Some of the chanted service was, however, beautiful; and the effect of the unaccompanied voices in that vast space was exceedingly fine. But, again-must it be confessed ?-some of us thought yearningly of certain cathedral choirs in far-away, "unmusical” England;—of the clouds of organ sound rolling up among dim arches and recesses, -a fitting voice for the mysterious and sublime beauty of the Gothic architecture out of which it seemed to grow. And beside that remembrance, the visible and audible beauty then present to us, seemed poor and unsatisfying. For not even the great Florentine could give to this Italian modification of Greek style that element of sublimity which only exists in the mysterious and indefinite. The colossal proportions of St. Peter's smite our humanity into nothingness, and insomuch produce in us fitting feelings of reverence and awe. But in its vastness consists its only grandeur. All the items of detail, elaborate and magnificent though they are, are disappointing in general effect. We see too much, and imagine too little, in this world-famed Temple of Rome. The old Pagans, who originated "classic architecture," were gifted with admirable instinct when, in their temples, above the rows of uniform pillars, the straight frieze, the angular lines and restraining limits on every earthly side, they left the roof open to the wide heavensso admitting the idea of something transcendant and infinite, which had been otherwise shut out. But these Italian fanes, built after this composite, compromising order, are, so to speak, less than Pagan, and lose the beauty of Olympus in striving after something better, of which they equally fall short.
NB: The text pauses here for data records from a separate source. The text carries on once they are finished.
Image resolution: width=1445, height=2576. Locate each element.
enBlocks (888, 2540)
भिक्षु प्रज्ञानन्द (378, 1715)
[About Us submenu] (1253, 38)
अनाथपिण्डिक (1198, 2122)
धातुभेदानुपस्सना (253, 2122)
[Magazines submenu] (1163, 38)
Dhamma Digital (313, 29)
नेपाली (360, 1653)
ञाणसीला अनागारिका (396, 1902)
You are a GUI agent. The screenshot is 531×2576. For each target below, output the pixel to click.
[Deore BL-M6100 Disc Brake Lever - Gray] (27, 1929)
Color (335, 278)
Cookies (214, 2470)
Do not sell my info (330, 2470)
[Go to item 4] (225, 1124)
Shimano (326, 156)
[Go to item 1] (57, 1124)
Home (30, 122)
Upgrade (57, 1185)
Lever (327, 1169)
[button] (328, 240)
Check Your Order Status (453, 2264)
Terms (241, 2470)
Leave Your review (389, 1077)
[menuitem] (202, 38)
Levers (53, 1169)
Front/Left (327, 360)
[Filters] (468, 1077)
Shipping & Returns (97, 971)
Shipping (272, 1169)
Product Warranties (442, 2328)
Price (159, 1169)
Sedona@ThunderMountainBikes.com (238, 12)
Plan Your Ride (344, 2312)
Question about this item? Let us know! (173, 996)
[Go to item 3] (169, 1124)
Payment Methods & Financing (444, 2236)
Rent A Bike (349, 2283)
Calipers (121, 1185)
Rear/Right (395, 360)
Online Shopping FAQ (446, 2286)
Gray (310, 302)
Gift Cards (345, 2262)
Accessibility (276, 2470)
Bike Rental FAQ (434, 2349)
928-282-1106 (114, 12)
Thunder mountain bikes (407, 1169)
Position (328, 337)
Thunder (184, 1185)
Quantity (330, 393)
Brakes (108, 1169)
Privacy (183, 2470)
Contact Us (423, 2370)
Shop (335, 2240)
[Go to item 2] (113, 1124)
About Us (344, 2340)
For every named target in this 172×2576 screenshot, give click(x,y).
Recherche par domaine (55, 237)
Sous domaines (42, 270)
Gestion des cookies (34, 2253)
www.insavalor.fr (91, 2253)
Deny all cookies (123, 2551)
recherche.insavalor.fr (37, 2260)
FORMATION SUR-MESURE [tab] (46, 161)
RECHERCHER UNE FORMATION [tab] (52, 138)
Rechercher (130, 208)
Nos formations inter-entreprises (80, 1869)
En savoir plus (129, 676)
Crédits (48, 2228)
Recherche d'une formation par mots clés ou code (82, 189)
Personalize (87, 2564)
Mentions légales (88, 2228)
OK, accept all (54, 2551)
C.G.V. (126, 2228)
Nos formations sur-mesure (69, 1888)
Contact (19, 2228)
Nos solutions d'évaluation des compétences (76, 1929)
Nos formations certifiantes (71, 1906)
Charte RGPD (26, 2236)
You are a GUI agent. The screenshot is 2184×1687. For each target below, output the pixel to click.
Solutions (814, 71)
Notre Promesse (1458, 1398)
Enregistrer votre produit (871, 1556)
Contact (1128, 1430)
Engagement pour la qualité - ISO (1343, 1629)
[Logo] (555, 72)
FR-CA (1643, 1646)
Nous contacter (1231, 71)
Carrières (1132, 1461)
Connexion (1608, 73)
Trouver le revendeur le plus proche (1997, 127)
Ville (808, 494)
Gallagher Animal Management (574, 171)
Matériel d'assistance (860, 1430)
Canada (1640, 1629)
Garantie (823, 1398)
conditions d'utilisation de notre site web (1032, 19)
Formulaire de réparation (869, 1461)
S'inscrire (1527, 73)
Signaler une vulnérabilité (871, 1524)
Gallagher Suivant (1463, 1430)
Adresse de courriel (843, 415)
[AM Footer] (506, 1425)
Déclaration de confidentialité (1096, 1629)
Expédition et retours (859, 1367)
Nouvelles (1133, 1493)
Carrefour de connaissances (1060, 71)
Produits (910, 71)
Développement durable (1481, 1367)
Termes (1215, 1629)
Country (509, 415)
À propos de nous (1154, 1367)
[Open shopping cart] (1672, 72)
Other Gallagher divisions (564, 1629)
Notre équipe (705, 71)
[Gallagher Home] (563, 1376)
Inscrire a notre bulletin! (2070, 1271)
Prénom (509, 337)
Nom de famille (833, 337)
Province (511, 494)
This is digressive: we must return to our Easter Day at St. Peter's. The Benediction, after the High Mass, was the first really impressive sight of the day. The people poured out of the Basilica and congregated in the magnificent Piazza, which, together with the terrace of the Vatican and the steps of St. Peter's itself, was all waved and coloured with moving life: nearly one-third of the immense concourse being composed of soldiers. The bells clanged; the drums beat; the air hummed, as it were, with many voices. The sun shone with Roman fervour on the glittering bayonets and helmets; on the coloured uniforms; on the eager, upturned faces; and, brightest of all, on the sparkling, rainbowed waters of the great fountains; till, at a signal, these last ceased to flow, and sudden silence fell. The soldiers dropped on their knees with a rushing sound, as of a small earthquake; the Pope appeared on the balcony in front of St. Peter's, and pronounced the blessing in his extremely rich and sonorous voicethe chorused Amen bursting three times on the stillness. Then, the two copies of the Bull, or dispensation, were, as usual on this occasion, thrown to the crowd-a portion of which rushed to scramble for them; the soldiers rose to their feet again; drums beat, bells rang, clashed, jangled, as in riotous joy; and the great sea of

human life began tossing and swaying again. We waited on the steps of St. Peter's, and watched the greater part of the throng clear off. Cardinals with their trains swept down to their carriages, making the eyes ache with intensity of scarletness. How is it possible to make the uninitiated understand what colour is, in this Italy? No mist, light and impalpable, but still an existence, comes between our eyes and the red and blue, and green and golden. And those "neutral tints" that we are hardly aware of at home, strike us here with the force of new discoveries. Enough for a picture, here, only to see the house-roofs described against the blue of a morning sky; or the grey corner of a building abutting on a background of ilex-that most solemn, severe, and unfathomable of greens; or the dome of a church; or the indescribable richness of colour of obelisk or pillar, that we should be content, anywhere else, to describe as stone colour. In this land, one should as soon hope to give a graphic idea of the hue of an object by saying it was flower colour."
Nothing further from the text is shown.